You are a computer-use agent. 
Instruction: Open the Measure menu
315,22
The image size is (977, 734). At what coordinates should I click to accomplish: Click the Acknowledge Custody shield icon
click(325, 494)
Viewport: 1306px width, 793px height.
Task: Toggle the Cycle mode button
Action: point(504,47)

####################

Repeat exactly the lines from the one containing "The image size" through the last line of the records above, both included, and nothing else.

**Exercise answer**
The image size is (977, 734). At what coordinates should I click to accomplish: Click the Acknowledge Custody shield icon
click(325, 494)
Viewport: 1306px width, 793px height.
Task: Toggle the Cycle mode button
Action: point(504,47)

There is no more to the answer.